**练习题目**: 在讲中国公司治理的这段前言里,2001年关于独立董事的通知,要求上市公司在哪天之前让董事会里至少有三分之一的独立董事?

**阅读材料**:
"""
公司治理结构与治理机制研究——基于金融危机、股权分置改革的视角试读:

前言

随着中国股票市场对国际投资者的开放和上市公司数量的快速增长,中国公司的委托代理问题以及中国公司的公司治理机制是否能够有效缓解代理问题受到越来越多学者的关注。中国的公司治理模式来源于西方,但又具有中国特色,公司所有权结构高度集中、股权分置、国家控制、外部治理机制缺乏,容易产生大股东对中小股东利益的侵占问题(即第二类代理问题);中国的经济环境不同于西方国家,公司治理机制的有效性可能也与其存在差异。

近年来,中国政府一直努力改进公司治理水平,以对小股东提供更好的保护。中国证监会2001年公布了《公开发行证券的公司信息披露内容与格式准则》,强化上市公司关键财务信息的披露;2001年发布了《关于在上市公司建立独立董事制度的指导意见》的通知,要求所有上市公司在2003年6月30日前上市公司董事会成员中应当至少包括1/3的独立董事。为了解决股权分置问题,中国证监会在2005年发布了《关于上市公司股权分置改革的指导意见》,正式启动股权分置改革。由于大股东持有的往往是非流通股,股权分置改革能增强控股股东最大化股东价值的动力,减少第二类代理问题。本书致力于检验中国的公司治理改革是否有效以及中国的公司治理机制是否能够缓解第二类代理问题。内生性问题一直困扰着公司治理的实证研究,本书的贡献在于对公司治理内生性问题的控制,选择的研究方法使研究结果更加可靠、准确,有助于学术界和实务界人士对中国的公司治理和中小股东利益的保护有更好的理解。
"""
**收集的数据**:
"""
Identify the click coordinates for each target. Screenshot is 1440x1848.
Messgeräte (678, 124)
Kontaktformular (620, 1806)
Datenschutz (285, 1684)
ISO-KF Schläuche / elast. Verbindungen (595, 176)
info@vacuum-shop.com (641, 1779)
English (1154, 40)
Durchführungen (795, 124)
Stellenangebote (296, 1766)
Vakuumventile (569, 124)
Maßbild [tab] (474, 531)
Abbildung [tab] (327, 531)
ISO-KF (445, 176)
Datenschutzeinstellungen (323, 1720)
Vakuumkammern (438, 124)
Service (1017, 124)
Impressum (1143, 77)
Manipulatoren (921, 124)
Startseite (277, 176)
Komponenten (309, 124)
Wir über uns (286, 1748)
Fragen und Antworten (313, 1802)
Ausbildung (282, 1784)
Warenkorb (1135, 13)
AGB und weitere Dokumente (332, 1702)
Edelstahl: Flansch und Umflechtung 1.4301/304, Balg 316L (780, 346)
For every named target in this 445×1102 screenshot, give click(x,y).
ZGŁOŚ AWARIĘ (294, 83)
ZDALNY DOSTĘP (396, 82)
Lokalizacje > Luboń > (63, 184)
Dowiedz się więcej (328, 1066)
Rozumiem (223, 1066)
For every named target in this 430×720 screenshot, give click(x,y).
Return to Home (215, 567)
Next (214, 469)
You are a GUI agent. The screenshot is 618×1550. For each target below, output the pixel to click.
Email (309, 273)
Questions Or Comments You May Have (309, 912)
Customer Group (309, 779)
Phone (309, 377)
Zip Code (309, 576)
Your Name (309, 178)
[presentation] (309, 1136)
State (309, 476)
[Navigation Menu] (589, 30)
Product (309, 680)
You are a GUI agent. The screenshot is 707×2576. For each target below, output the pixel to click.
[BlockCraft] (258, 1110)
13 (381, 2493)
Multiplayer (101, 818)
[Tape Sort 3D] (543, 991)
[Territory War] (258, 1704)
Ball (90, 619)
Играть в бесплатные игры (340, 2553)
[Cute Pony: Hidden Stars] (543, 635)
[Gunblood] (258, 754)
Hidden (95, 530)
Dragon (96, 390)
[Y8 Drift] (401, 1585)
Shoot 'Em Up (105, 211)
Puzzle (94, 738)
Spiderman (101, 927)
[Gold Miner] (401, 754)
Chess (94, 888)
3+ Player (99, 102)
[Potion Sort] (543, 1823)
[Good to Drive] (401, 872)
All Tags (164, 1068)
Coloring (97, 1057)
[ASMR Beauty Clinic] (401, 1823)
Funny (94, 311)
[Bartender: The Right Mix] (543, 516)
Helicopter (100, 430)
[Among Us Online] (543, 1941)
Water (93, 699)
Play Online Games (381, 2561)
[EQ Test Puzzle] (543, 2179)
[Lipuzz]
"""
**参考答案**: 2003年6月30日前。